**WHAT YOU HAVE TO DO**. Rewrite the material from the line containing "Select the 仪表板" through the end of the material, replacing "icon" with "symbol" and leaving everything else unchanged.
━━━━━━━━━━━━━━━━━━━━
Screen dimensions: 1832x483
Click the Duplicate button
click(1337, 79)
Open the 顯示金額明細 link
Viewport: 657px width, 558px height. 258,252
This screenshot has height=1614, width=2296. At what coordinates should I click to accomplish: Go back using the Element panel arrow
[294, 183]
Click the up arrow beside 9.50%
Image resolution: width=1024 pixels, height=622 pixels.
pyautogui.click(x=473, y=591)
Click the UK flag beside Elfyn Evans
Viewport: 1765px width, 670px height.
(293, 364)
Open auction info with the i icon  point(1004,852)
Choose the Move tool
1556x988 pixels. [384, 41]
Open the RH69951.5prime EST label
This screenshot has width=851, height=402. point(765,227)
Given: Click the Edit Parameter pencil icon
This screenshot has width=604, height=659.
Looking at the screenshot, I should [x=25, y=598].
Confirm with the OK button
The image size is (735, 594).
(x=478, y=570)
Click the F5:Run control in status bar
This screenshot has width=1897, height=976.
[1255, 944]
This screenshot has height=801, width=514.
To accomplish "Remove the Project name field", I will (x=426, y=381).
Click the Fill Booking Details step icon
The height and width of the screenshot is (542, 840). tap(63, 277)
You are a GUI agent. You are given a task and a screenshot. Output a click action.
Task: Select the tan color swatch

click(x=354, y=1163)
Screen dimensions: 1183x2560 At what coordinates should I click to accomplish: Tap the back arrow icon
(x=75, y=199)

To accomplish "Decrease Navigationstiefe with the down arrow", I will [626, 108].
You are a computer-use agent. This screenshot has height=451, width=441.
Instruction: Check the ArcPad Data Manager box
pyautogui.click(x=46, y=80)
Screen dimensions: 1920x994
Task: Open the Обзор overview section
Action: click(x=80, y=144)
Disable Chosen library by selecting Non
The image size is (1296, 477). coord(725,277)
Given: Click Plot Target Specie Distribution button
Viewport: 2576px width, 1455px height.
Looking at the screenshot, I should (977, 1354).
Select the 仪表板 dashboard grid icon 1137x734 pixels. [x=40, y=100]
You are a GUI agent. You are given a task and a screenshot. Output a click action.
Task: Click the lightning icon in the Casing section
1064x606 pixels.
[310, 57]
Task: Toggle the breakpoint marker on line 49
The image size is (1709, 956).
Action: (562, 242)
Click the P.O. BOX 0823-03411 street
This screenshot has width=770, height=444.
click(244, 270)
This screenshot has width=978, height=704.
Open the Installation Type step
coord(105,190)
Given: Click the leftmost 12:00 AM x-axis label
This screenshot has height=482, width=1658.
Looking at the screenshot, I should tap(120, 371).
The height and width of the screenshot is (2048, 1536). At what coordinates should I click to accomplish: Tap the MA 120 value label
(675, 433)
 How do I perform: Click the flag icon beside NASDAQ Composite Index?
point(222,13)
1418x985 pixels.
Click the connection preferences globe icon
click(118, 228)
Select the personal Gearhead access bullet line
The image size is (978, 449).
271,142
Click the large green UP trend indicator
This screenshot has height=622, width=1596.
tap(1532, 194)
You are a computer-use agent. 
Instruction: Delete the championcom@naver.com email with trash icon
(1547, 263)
━━━━━━━━━━━━━━━━━━━━
**COMPLETE OUTPUT**.
Select the 仪表板 dashboard grid symbol 1137x734 pixels. [x=40, y=100]
You are a GUI agent. You are given a task and a screenshot. Output a click action.
Task: Click the lightning symbol in the Casing section
1064x606 pixels.
[310, 57]
Task: Toggle the breakpoint marker on line 49
The image size is (1709, 956).
Action: (562, 242)
Click the P.O. BOX 0823-03411 street
This screenshot has width=770, height=444.
click(244, 270)
This screenshot has width=978, height=704.
Open the Installation Type step
coord(105,190)
Given: Click the leftmost 12:00 AM x-axis label
This screenshot has height=482, width=1658.
Looking at the screenshot, I should tap(120, 371).
The height and width of the screenshot is (2048, 1536). At what coordinates should I click to accomplish: Tap the MA 120 value label
(675, 433)
 How do I perform: Click the flag symbol beside NASDAQ Composite Index?
point(222,13)
1418x985 pixels.
Click the connection preferences globe symbol
click(118, 228)
Select the personal Gearhead access bullet line
The image size is (978, 449).
271,142
Click the large green UP trend indicator
This screenshot has height=622, width=1596.
tap(1532, 194)
You are a computer-use agent. 
Instruction: Delete the championcom@naver.com email with trash symbol
(1547, 263)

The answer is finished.